ZhōuQín kèshí shìyīn 周秦刻石釋音

Phonological Glosses on the Stone-Engravings of the Zhōu and Qín by 吾丘衍 (Wúqiū Yǎn, 撰)

About the work

A one-juàn edited paleographic-and-phonological compendium of the great pre-imperial stone inscriptions: the Shígǔwén 石鼓文, the ZǔChǔwén 詛楚文, and the Tàishān 泰山 and Yìshān 嶧山 stelae of Qín Shǐhuáng. Compiled by Wúqiū Yǎn 吾丘衍 (d. 1311), Zǐxíng 子行, of Qiántáng 錢塘. The author’s preface is dated Yuán Zhìdà 1 (1308). The work is a critical revision of an earlier compendium of the same title by Yáng Wénbǐng 楊文昺 (Sòng Chúnxī era), removing Yáng’s inclusion of the Lángyátái bēi (which Wúqiū Yǎn judged stylistically incompatible with Qín stelae) and revising the readings throughout.

Tiyao

Your servants etc. report: ZhōuQín kèshí shìyīn in 1 juàn; composed by Wúqiū Yǎn of the Yuán.

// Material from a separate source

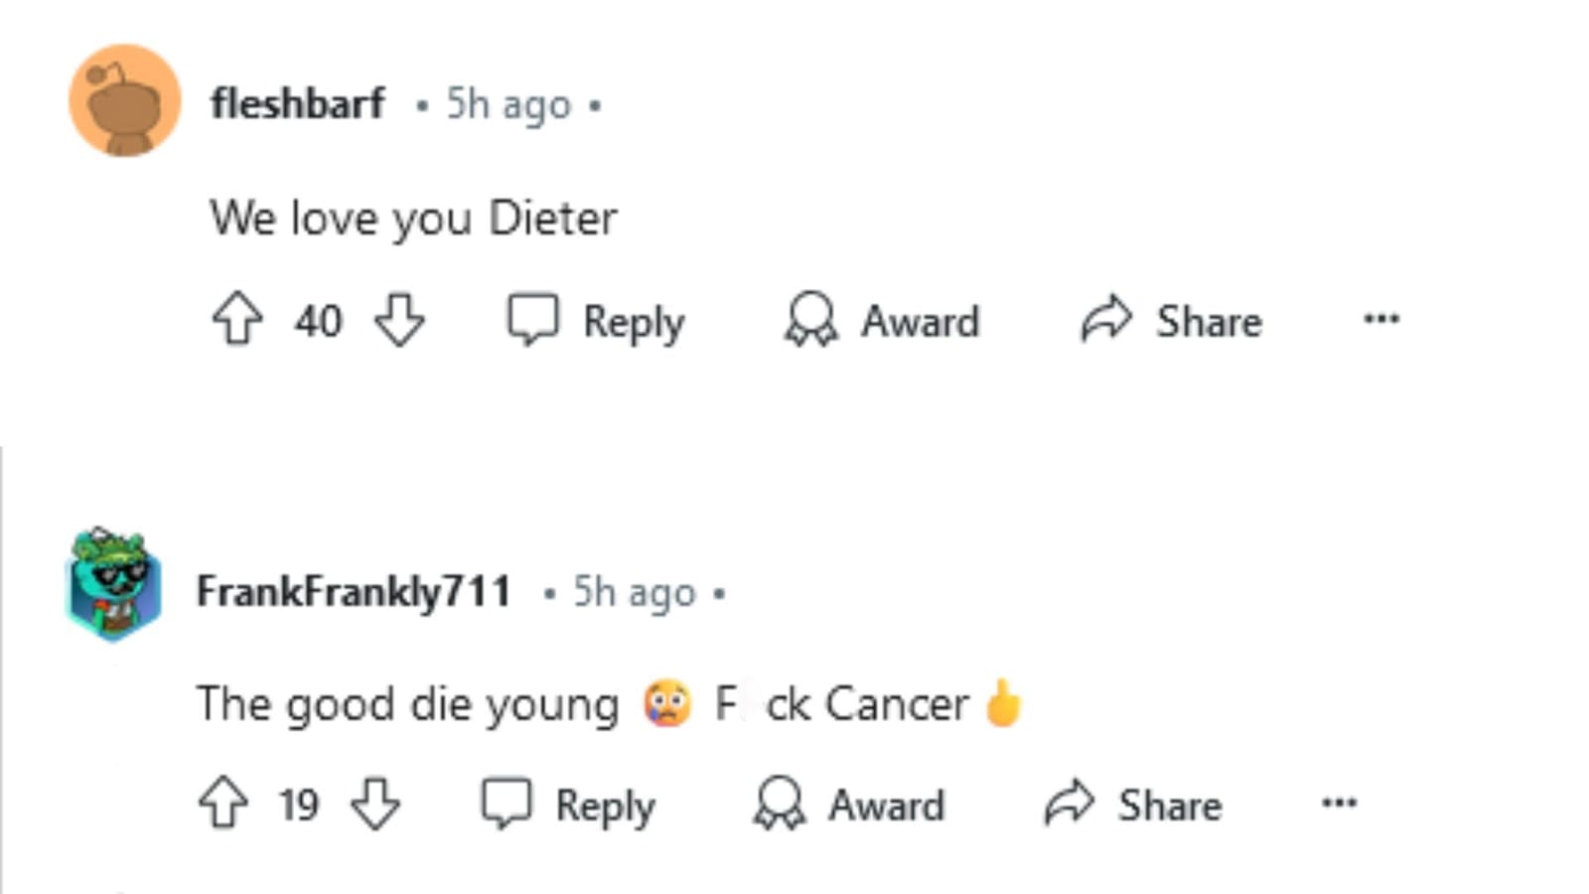Viewport: 1589px width, 894px height.
Task: Downvote FrankFrankly711's comment
Action: [x=372, y=805]
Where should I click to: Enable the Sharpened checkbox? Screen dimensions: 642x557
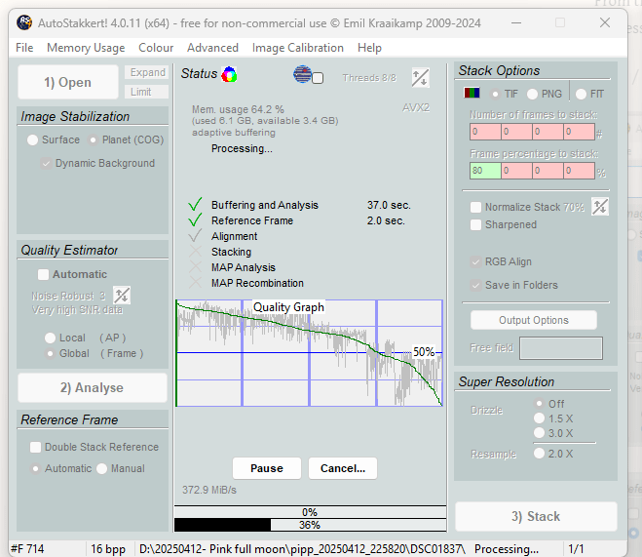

Yǎn’s was Zǐxíng 子行; a man of Qiántáng 錢塘. In Sòng Chúnxī, Yáng Wénbǐng 楊文昺 had composed a ZhōuQín kèshí shìyīn containing the Shígǔwén, the ZǔChǔwén, and the Tàishān and Yìshān stele-inscriptions. Wúqiū Yǎn judged that Yáng had wrongly included the Lángyátái stele, which he considered not Qín-style — and so re-edited the work. The Zhìdà 1 (1308) preface says: the Shígǔ is taken from his own copy in the Jiǎxiùtáng túpǔ, with Zhèng Qiáo’s 鄭樵 phonetic gloss removed. The ZǔChǔwén has two graphs corrected. Tàishān and Yìshān combined into the same volume. The original title is retained. — Notes by various commentators are listed at the back. — His ordering of the Shígǔ matches Xuē Shànggōng’s 薛尚功 KR1j0030 and Yáng Shèn’s 楊愼 versions — different from current versions. His annotations of “X lines, X graphs per line, repeated and missing graphs,” that Zhū Yízūn 朱彝尊 used for his Shígǔ kǎo, depend on a single point-in-time witness; even Pān Dí 潘迪’s Yīnxùn 音訓 (also Yuán-period, contemporary with Wúqiū Yǎn) does not entirely agree on the readings — for inscriptions on metal and stone, the rubbing’s clarity varies and re-mountings shift the apparent layout, hence speaker-to-speaker disagreement is unsurprising. The two corrections to the ZǔChǔwénbàn 絆 → féng 縫 — has no ancient warrant, and on context and graphic structure neither yields confidence. Hái 還 → suí 遂 — the present ZǔChǔwén stone-print and woodblock prints have neither graph; we do not know what witness Wúqiū Yǎn was working from. But Yǎn is four hundred years removed from us; the witnesses he could see may differ from current ones. We cannot dismiss it merely from current evidence. We record it as one viewpoint, suitable to broaden the audience. Respectfully edited and presented in the eleventh month of Qiánlóng 46 (1781).

Abstract

Wúqiū Yǎn’s revision of Yáng Wénbǐng’s compendium is the canonical Yuán-period treatment of the four most important pre-imperial Chinese stone inscriptions. Notable for: (1) excluding the Lángyátái stele on stylistic grounds (a controversial decision); (2) Wúqiū Yǎn’s removal of Zhèng Qiáo’s earlier phonetic glosses on the Shígǔwén; (3) the corrections of the ZǔChǔwén, which Sìkù compilers note do not match current witnesses but cannot be dismissed since Wúqiū Yǎn worked from Yuán-era rubbings now lost. The book provides the line-and-graph counts of the Shígǔwén later used by Zhū Yízūn for his Shígǔ kǎo. Wúqiū Yǎn’s other major work is the Xuégǔbiān 學古編 (a paleographic and seal-engraving manual, reprinted at KR3l0XXX in the division), several times cited by the Sìkù compilers in the previous xiǎoxué entries. Dating: Zhìdà 1 (1308) per Wúqiū Yǎn’s own preface — used here as both notBefore and notAfter.

Translations and research

  • Mattos, Gilbert L. 1988. The Stone Drums of Ch’in. Sankt Augustin: Steyler. — Standard Western monograph; treats Wú-qiū Yǎn alongside the other Yuán-period readers of the Shí-gǔ-wén.
  • Endymion Wilkinson. 2022. Chinese History: A New Manual, §39.